• EXERCISE TASK
Return the listing below word for word, with every line unchanged, and omit the pictures from your answer.
-- BEGIN DATA LISTING --
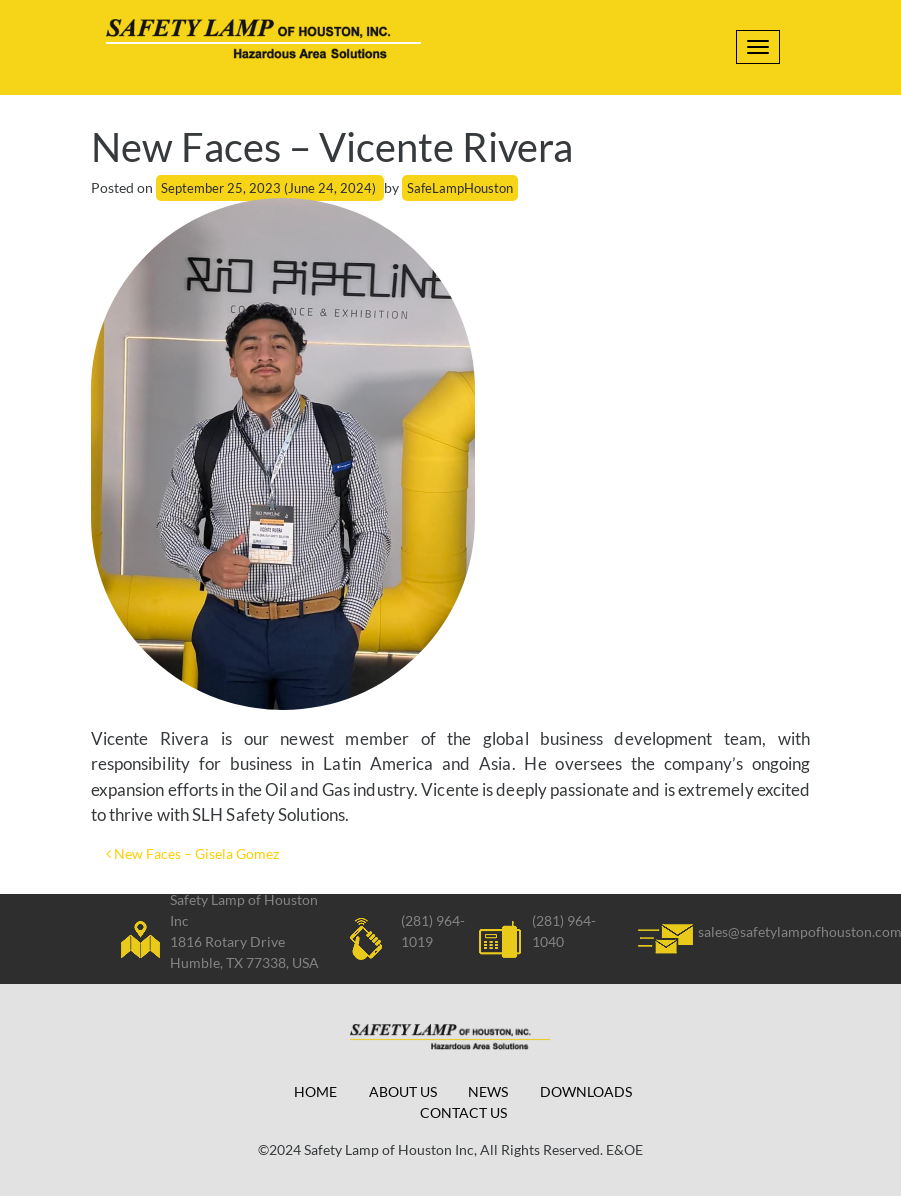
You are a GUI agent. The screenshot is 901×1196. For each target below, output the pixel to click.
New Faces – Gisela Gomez (192, 853)
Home (315, 1091)
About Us (403, 1091)
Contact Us (463, 1112)
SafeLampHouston (460, 188)
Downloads (586, 1091)
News (488, 1091)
-- END DATA LISTING --
• CORRECT RESPONSE
You are a GUI agent. The screenshot is 901×1196. For each target below, output the pixel to click.
New Faces – Gisela Gomez (192, 853)
Home (315, 1091)
About Us (403, 1091)
Contact Us (463, 1112)
SafeLampHouston (460, 188)
Downloads (586, 1091)
News (488, 1091)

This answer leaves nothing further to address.